Do this => Rename "Donate" to "Support us" throughout the data below and keep every other word unchanged. Leave the pictures out of the result.
— START OF Data section —
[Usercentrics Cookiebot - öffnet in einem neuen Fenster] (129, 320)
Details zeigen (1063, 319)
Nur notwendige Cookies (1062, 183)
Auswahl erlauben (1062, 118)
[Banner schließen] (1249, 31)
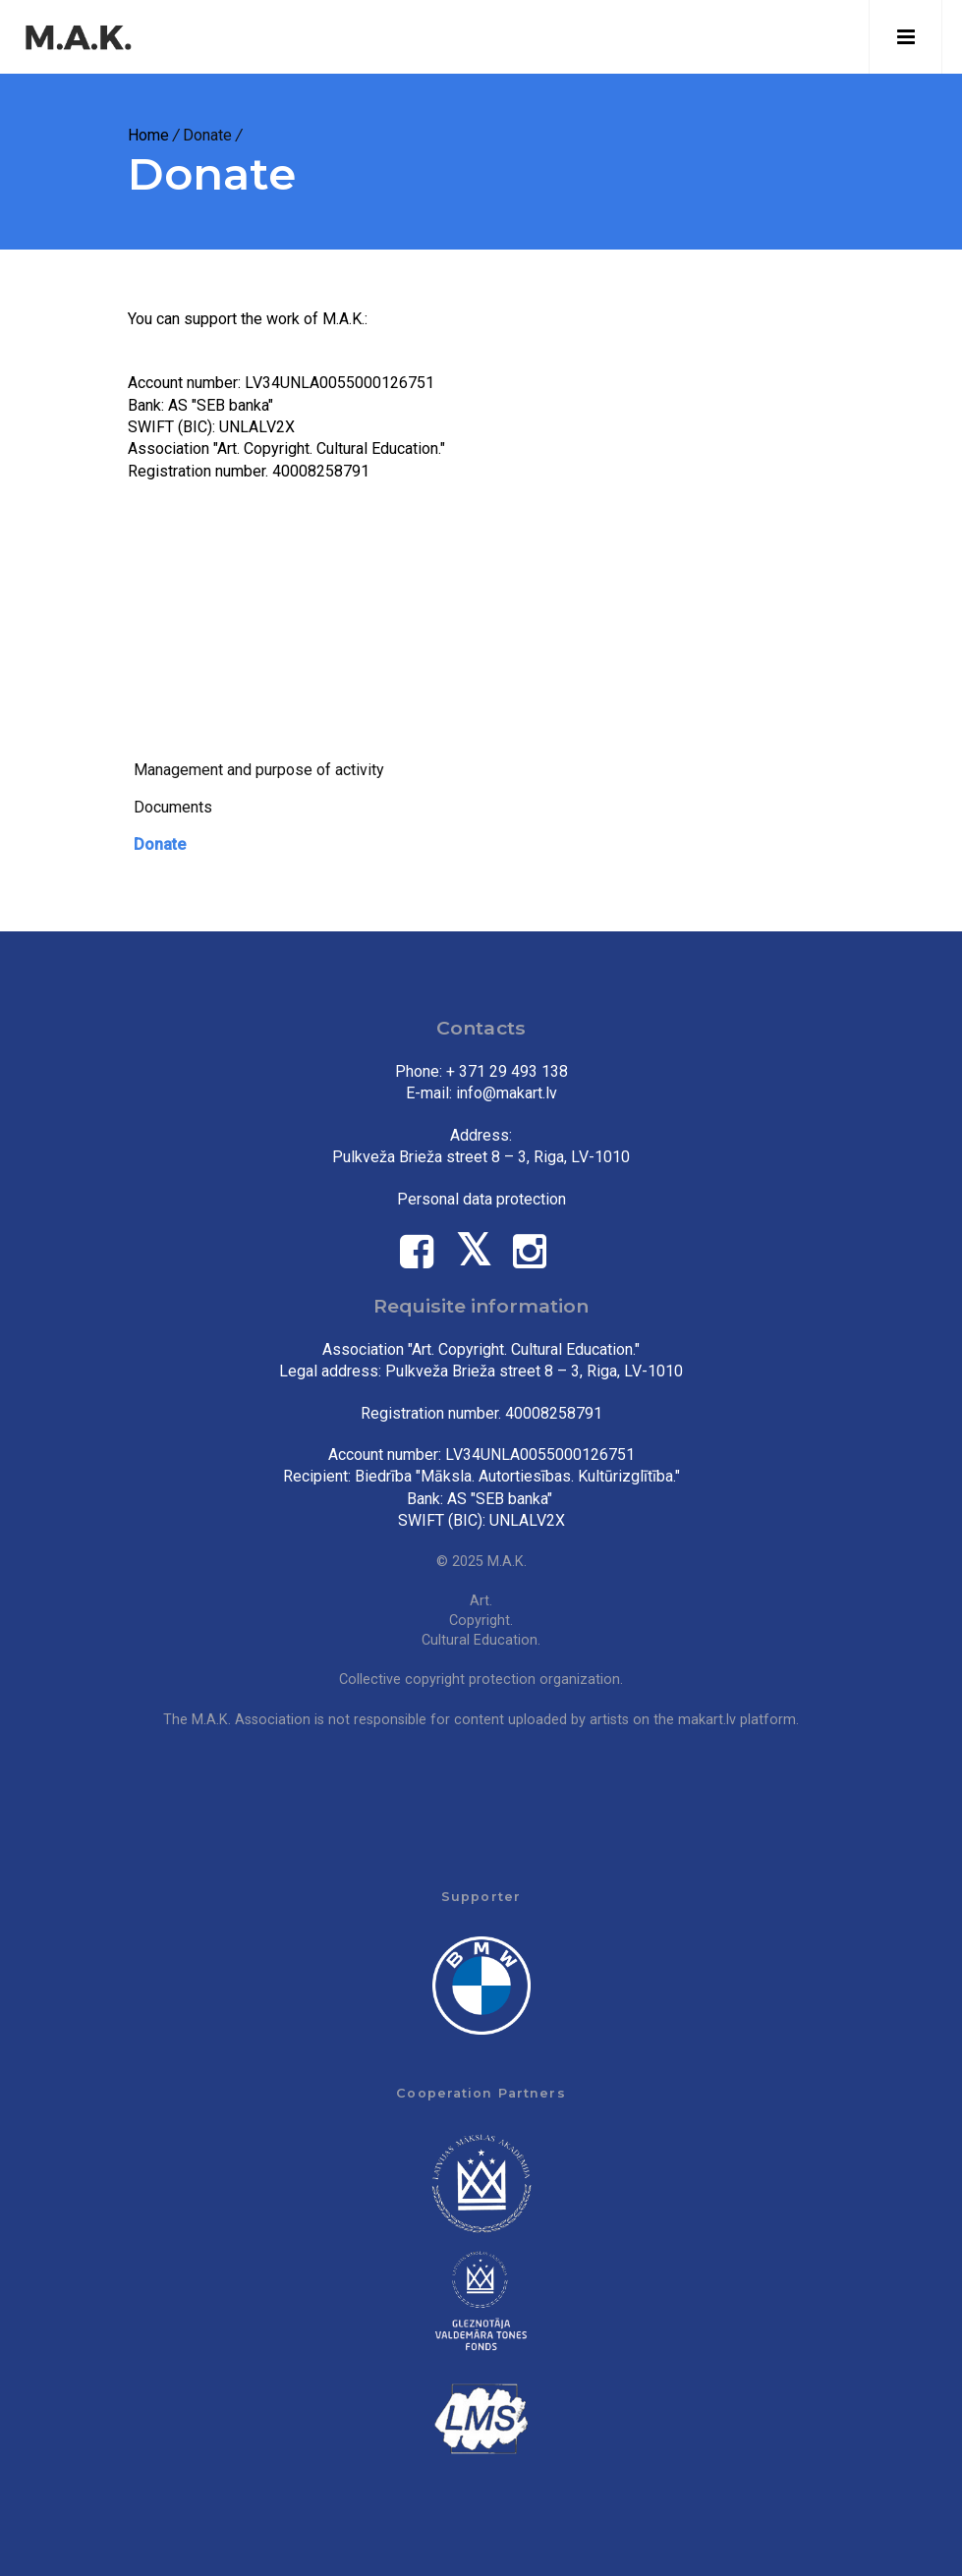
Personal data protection (481, 1199)
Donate (160, 844)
— END OF Data section —
Right answer =>
[Usercentrics Cookiebot - öffnet in einem neuen Fenster] (129, 320)
Details zeigen (1063, 319)
Nur notwendige Cookies (1062, 183)
Auswahl erlauben (1062, 118)
[Banner schließen] (1249, 31)
Personal data protection (481, 1199)
Support us (160, 844)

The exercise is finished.